» Tasks to perform
1) Copy word for word everything in the Nagios setup guide from "Installing net-snmp." down to "user and group.".
2) List every package name that the Nagios setup guide passes to an emerge command.
3) Write what comes next in the Nagios setup guide, picking up after its final sentence.

» Study text
It's best to chose a time server which is as close as possible to the location of our Nagios server. This command sets the correct time now.
/usr/bin/rdate -s time.fu-berlin.de

For a daily synchronisation we put this line in /etc/crontab.
03 01 * * * root /usr/bin/rdate -s time.fu-berlin.de > /dev/null



2) M Installing Apache2, PHP, MySQL, bind-tools, net-snmp and sudo
Installing and starting Apache2.
emerge apache
/etc/init.d/apache2 start

Adding Apache2 to the default runlevel.
rc-update add apache2 default

http://nagios1/ should show the standard page for a successful Apache installation.


Installing PHP.
USE="apache2 calendar cgi gd mysql mysqli sockets xml zip" emerge php


Installing MySQL.
emerge dev-db/mysql

Installing the MySQL database.
/usr/bin/mysql_install_db

Starting MySQL.
/etc/init.d/mysql start

Setting the root password for the MySQL server.
/usr/bin/mysqladmin -u root password 'NEW-PASSWORD'

Adding MySQL to the default runlevel.
rc-update add mysql default


Installing bind-tools.
emerge bind-tools


Installing net-snmp.
USE="-lm_sensors" emerge net-snmp


Installing sudo.
emerge app-admin/sudo



3) M Installing Nagios and the standard plugins
As the system has all additional packages we proceed with the actual Nagios installation.

Creating the Nagios user and group.
useradd -m -d /usr/local/nagios -s /bin/bash nagios

Identifying the user the Apache daemon runs as.
grep "^User" /etc/apache2/httpd.conf
User apache

We need a new group whose members are the Apache user and the Nagios user.
groupadd nagcmd
usermod -G nagcmd apache
usermod -G nagcmd nagios

Downloading and compiling Nagios.
cd /tmp
wget http://puzzle.dl.sourceforge.net/sourceforge/nagios/nagios-2.8.tar.gz
tar xfvzp nagios-2.8.tar.gz
cd nagios-2.8
For the tutorial we use the standard options here, so it's just ./configure.

» Given information
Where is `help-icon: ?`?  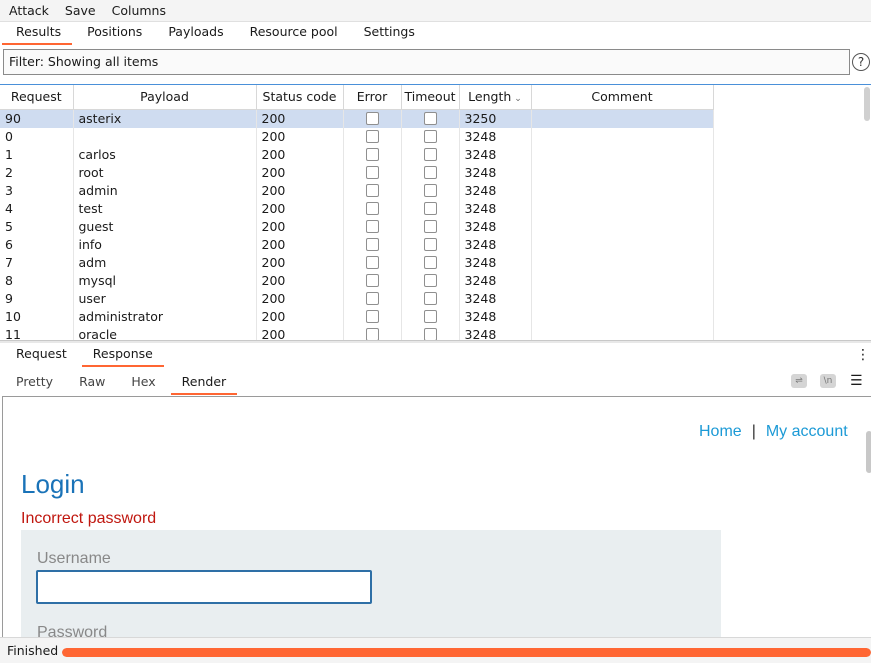 help-icon: ? is located at coordinates (861, 62).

» Task answers
1)
Installing net-snmp.
USE="-lm_sensors" emerge net-snmp


Installing sudo.
emerge app-admin/sudo



3) M Installing Nagios and the standard plugins
As the system has all additional packages we proceed with the actual Nagios installation.

Creating the Nagios user and group.

2)
apache
php
dev-db/mysql
bind-tools
net-snmp
app-admin/sudo

3)
./configure
make all
make install
Setting permissions on the directory which holds the external command file.
make install-commandmode
Installing the sample configuration files.
make install-config
Installing the initscript for the Nagios daemon.
make install-init


Downloading and compiling the standard plugins. Nagios on its own does not execute any checks. The standard plugins do this job. They must be installed otherwise Nagios is useless.
cd /tmp
wget http://ovh.dl.sourceforge.net/sourceforge/nagiosplug/nagios-plugins-1.4.7.tar.gz
tar xfvzp nagios-plugins-1.4.7.tar.gz
cd nagios-plugins-1.4.7
./configure
make
make install


Setting up the Nagios web interface. First we create a new virtual host for Nagios.
cd /etc/apache2/vhosts.d
Opening a new virtual host configuration file.
vi nagios1.conf
Adding the following lines:
NameVirtualHost 192.168.1.33:80
<VirtualHost 192.168.1.33:80>
	ServerAdmin webmaster@nagios1
	DocumentRoot /var/www/nagios1/htdocs
	ServerName nagios1

	ScriptAlias /nagios/cgi-bin /usr/local/nagios/sbin

	<Directory "/usr/local/nagios/sbin">
		Options ExecCGI
		AllowOverride None
		Order allow,deny
		Allow from all
		AuthName "Nagios Access"
		AuthType Basic
		AuthUserFile /usr/local/nagios/etc/htpasswd.users
		Require valid-user
	</Directory>

	Alias /nagios /usr/local/nagios/share

	<Directory "/usr/local/nagios/share">
		Options None
		AllowOverride None
		Order allow,deny
		Allow from all
		AuthName "Nagios Access"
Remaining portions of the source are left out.